***** Data records
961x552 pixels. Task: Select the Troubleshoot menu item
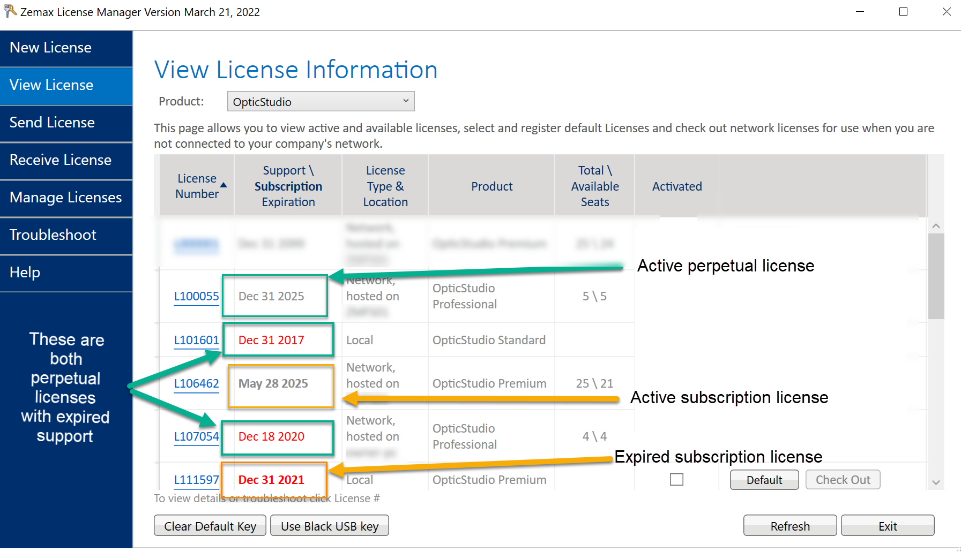[66, 236]
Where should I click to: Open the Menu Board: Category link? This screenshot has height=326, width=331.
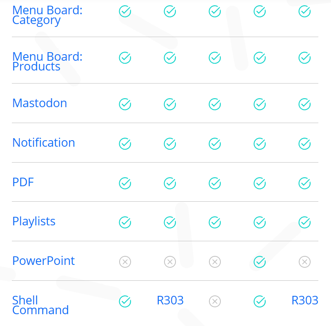click(x=47, y=15)

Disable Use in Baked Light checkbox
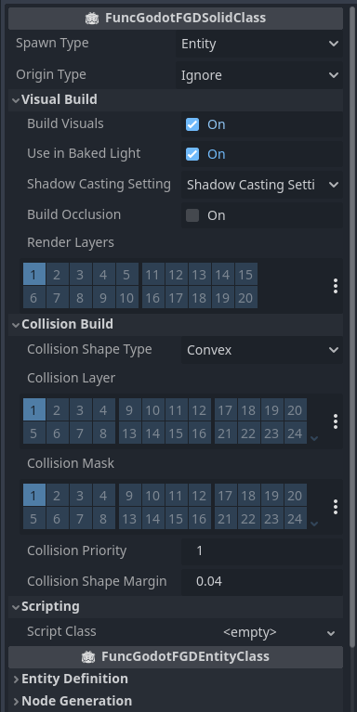(x=192, y=154)
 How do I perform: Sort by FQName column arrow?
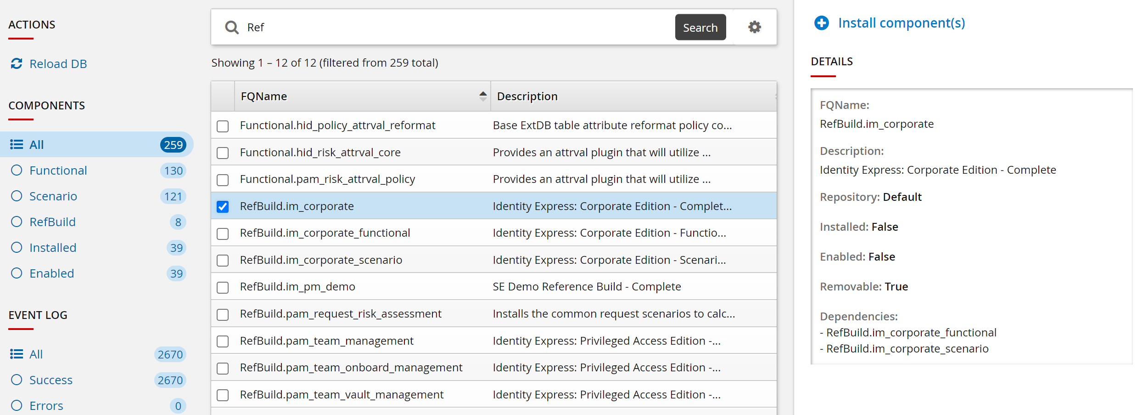(x=482, y=96)
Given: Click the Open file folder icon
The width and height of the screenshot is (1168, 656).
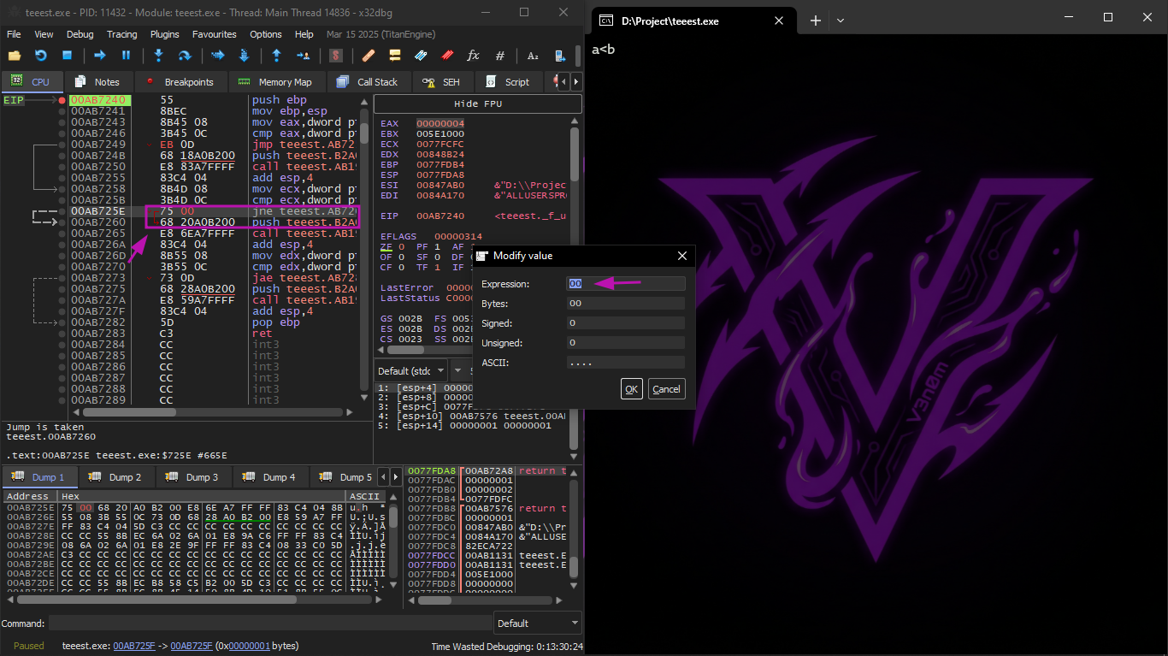Looking at the screenshot, I should click(x=15, y=56).

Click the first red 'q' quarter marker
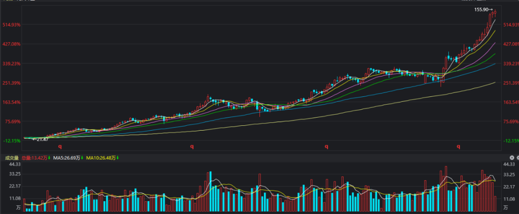point(60,147)
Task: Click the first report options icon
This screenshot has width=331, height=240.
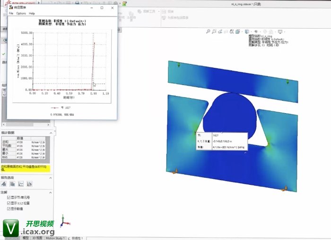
**********
### Required action
All of the material above should be output exactly, with the pictures left behind.

### Expected answer
961x552 pixels. Task: Select the Troubleshoot menu item
[66, 236]
Where should I click to: Open the Menu Board: Category link? This screenshot has height=326, width=331.
click(x=47, y=15)

Disable Use in Baked Light checkbox
(x=192, y=154)
 How do I perform: Sort by FQName column arrow?
(x=482, y=96)
Given: Click the Open file folder icon
The width and height of the screenshot is (1168, 656).
Looking at the screenshot, I should click(x=15, y=56).

Click the first red 'q' quarter marker
point(60,147)
Task: Click the first report options icon
This screenshot has width=331, height=240.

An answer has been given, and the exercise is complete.